The radar is specifically designed to locate the firing positions of both rocket and mortar launchers.

Nomenclature 

Per the Joint Electronics Type Designation System (JETDS), the nomenclature AN/TPQ-53 is thus derived:

 "AN/" originally indicated Army/Navy (Marines), but is now used to indicate the JETDS system.
 "T" for 'transportable', indicating it is carried by a vehicle but is not an integral part of said vehicle (compare with 'V' for vehicle-mounted).
 "P" indicating a radar.
 "Q" for a special-purpose/multipurpose radar, in this case counter-battery.
 "53" is the model number of this radar within the TPQ radar family.

History
The TPQ-53 radar's delivery on 2 July 2009 followed its successful live-fire performance testing against indirect fire from mortars, artillery and rockets from a simulated enemy. The system has been tested and has been accepted by the US Army.
TPQ-53 radar systems will replace the aging TPQ-36 and TPQ-37 medium-range radars now in the Army's inventory. In addition to its counter-fire and counter-drone missions, 

Prior to September 2011 This system was known as EQ-36 Counterfire Target Acquisition Radar.

The AN/TPQ-53 is the most advanced counter-fire radar of the US Army, with a detection range of  38 miles / 60 km, operating in the S-band range for enhanced accuracy.

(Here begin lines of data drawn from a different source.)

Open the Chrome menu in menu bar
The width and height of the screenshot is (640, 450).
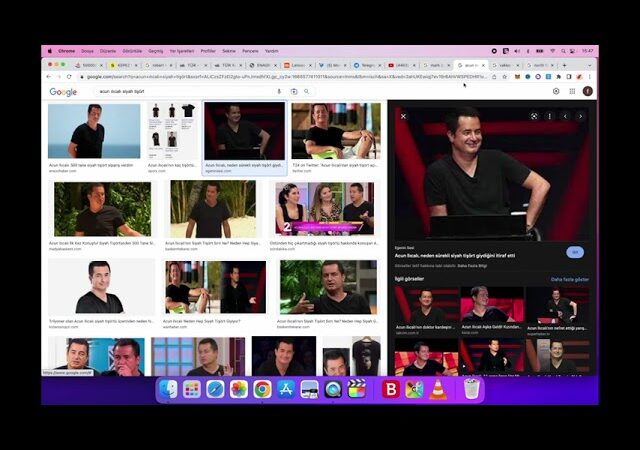pyautogui.click(x=66, y=50)
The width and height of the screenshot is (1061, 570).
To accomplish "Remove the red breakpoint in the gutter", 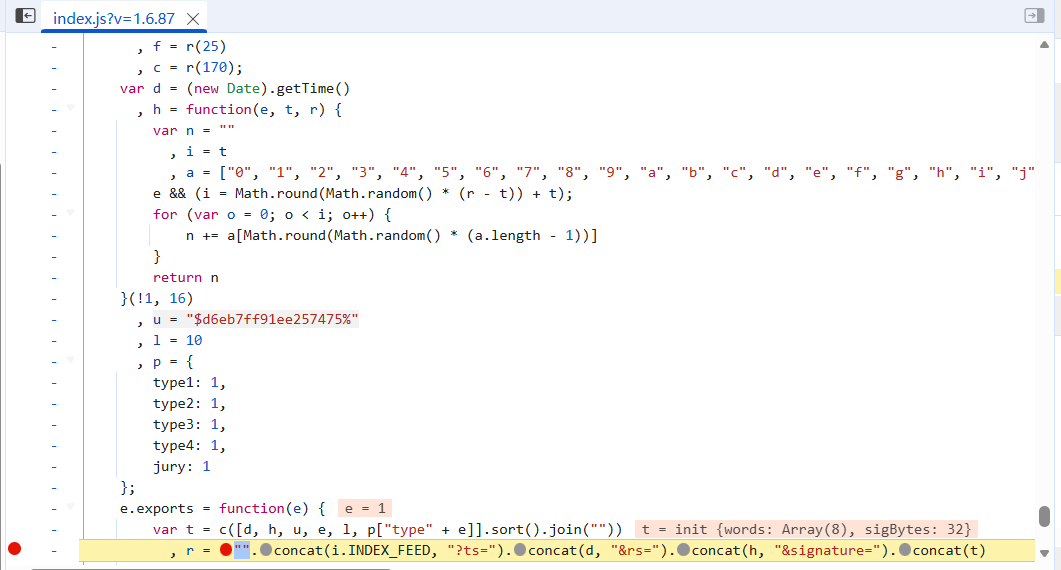I will (x=14, y=549).
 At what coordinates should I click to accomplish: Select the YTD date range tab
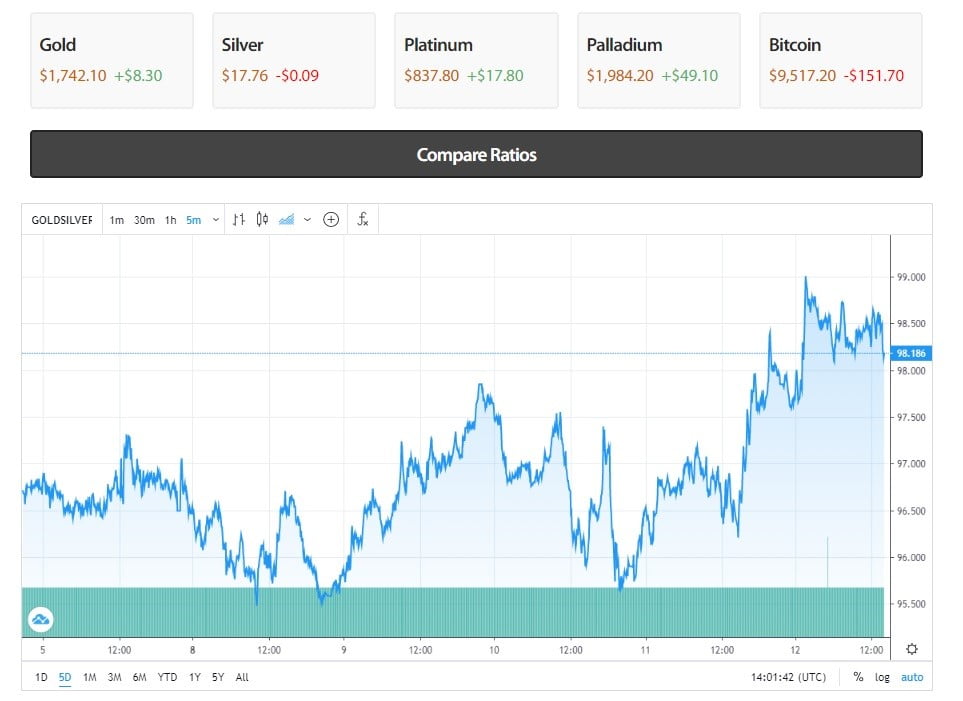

In June 2013 the United States Army exercised a contract option to finish out the total production of 51 systems. After a contract award 24 April 2017 has completed production, the Army will hold more than 170 such systems. In April 2020 the first GaN based AN/TPQ-53 was delivered to the U.S. Army

After Russian-backed separatists started operating tanks in Eastern Ukraine, the U.S. started sending military items to Ukraine, including 20 AN/TPQ-53 radar systems in 2015. As a result, Ukraine's units thus equipped had casualty rates decline from 47 percent to around 18 percent. Ukrainian combat expertise with the system led to their providing training to U.S. forces.

See also
ARTHUR (military)
AN/TPS-80 Ground/Air Task Oriented Radar
Swathi Weapon Locating Radar
Red Color
Type 704 Radar

Notes

External links 
(7 July 2009) U.S. Army Receives First EQ-36 Counterfire Target Acquisition Radar System US Army acquisition
LockMart product page

Ground radars
Military radars of the United States
Raytheon Company products
Lockheed Martin
Weapon Locating Radar
Military electronics of the United States
Targeting (warfare)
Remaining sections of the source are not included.